Dealing with violence and impunity
Zimbabweans are consistently told that they have the framework for resolving their differences and that failure to do so is primarily their responsibility. Of course, this is true, but it is a discourse that avoids an honest reflection on the import of the inclusive government’s power disparities and one that hides behind unsustainable notions of equitable responsibility for non-implementation. It is designed essentially to avoid having to hold Zanu-PF accountable and exposes how the SADC appears trapped in no-man’s-land between its increasingly contradictory roles of facilitator and GPA guarantor.
The most immediate and pressing challenge is to deal with violence and impunity, the partisan nature of security and policing concerns, and the associated breakdown in law and order. Most Zimbabweans have been affected directly or indirectly by political violence since independence and this situation has degenerated significantly in the past decade. There is a widespread lack of trust and confidence in state structures, which underscores the importance of a sustainable reform agenda that invests in confidence-building measures in state institutions, especially those responsible for preventing and remedying violence.
Lloyd Sachinkonye’s incisive review of political violence over the past 50 years in Zimbabwe, When a State Turns on Its Citizens (Jacana), has recently been published. It provides an essential overview of why and how violence has become an ingrained part of Zimbabwe’s political culture and what its consequences are.
It sets out Zanu-PF’s primary responsibilities in this regard, and explains why we should all be concerned about the weakness of the current reform process and the dangers associated with not reforming the security sector, not breaking the cycle of violence and accompanying systems of impunity.

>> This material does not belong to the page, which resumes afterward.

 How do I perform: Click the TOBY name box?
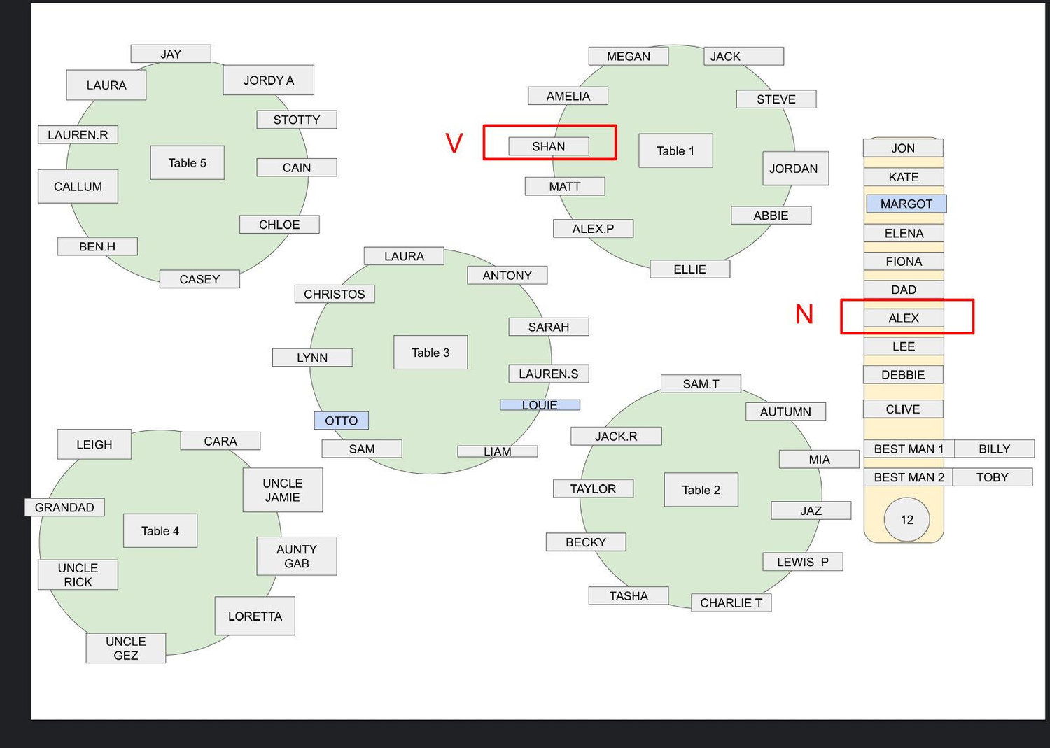(993, 477)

It has profound implications for human security in Southern Africa beyond the borders of Zimbabwe.
Further elections are inevitable, sooner or later, but they do not provide any possibility of solving Zimbabwe’s problems unless they are rooted in a tangible reform process that is put into action. The correlation between elections and violence in Zimbabwe is obvious and has contributed to significant numbers disengaging from democratic participation. Just more than 2,5-million Zimbabweans, less than 43% of registered voters (from a highly contested voters roll) voted in the 2008 elections — fewer than the numbers who voted in 1980.

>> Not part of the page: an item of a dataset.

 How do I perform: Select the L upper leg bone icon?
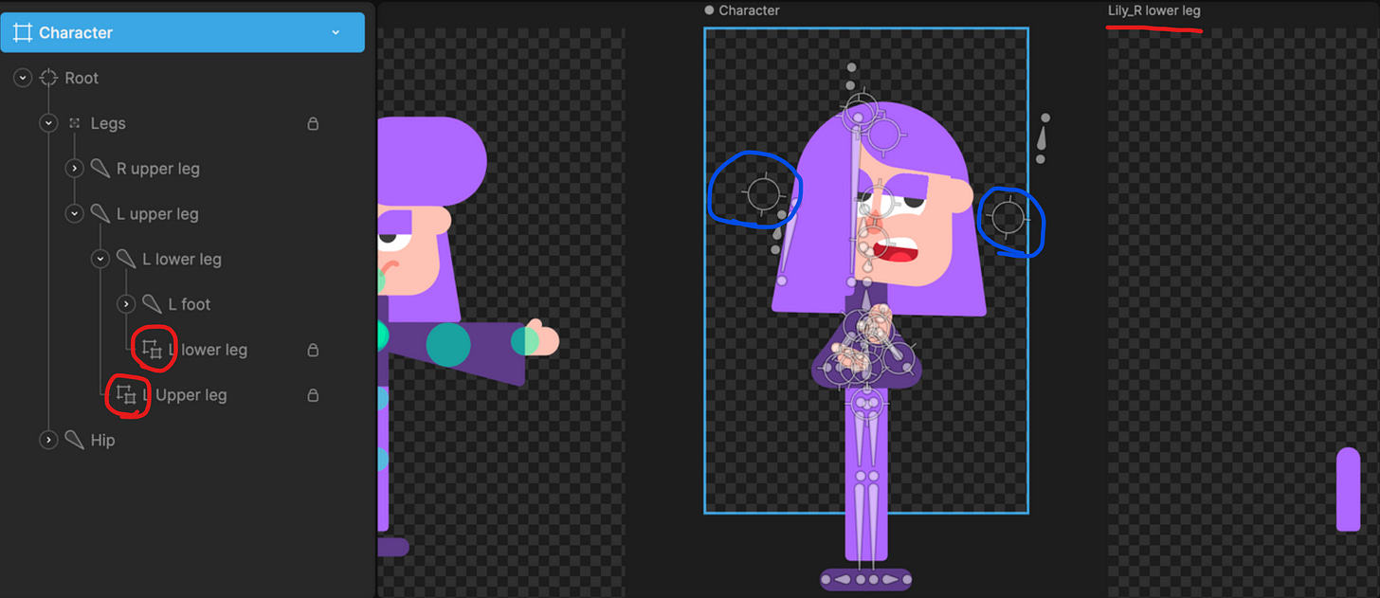point(100,214)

The violent 2008 election campaign demonstrated how Zanu-PF could successfully coerce more than a million additional voters to the voting booths. Whether elections are held in 2011 or 2012, the question is not whether there will be intimidation and violence, but rather how significant it will be.
In this context, it remains to be seen whether the SADC will prioritise robust engagement with issues of political violence. Its track record makes it seem unlikely that it can or will exert more pressure on the recalcitrant elements swimming against the tide of democratic reform and, by extension, holding prospects for a sustainable solution in Zimbabwe to ransom.

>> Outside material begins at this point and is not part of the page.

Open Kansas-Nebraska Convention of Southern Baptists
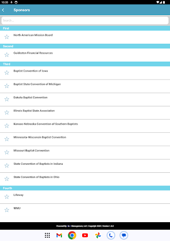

As Sydney Mufamadi, one of the Mbeki’s facilitation team, pointed out at a civic briefing in Harare in 2009, “If one party decides to place itself beyond persuasion, there is very little you can do.” Can do, one might ask, or will do? The South Africans have made it clear they won’t publicly censure those they seek to influence. It’s a fine line to tread, especially when constructive engagement appears perilously akin to appeasement.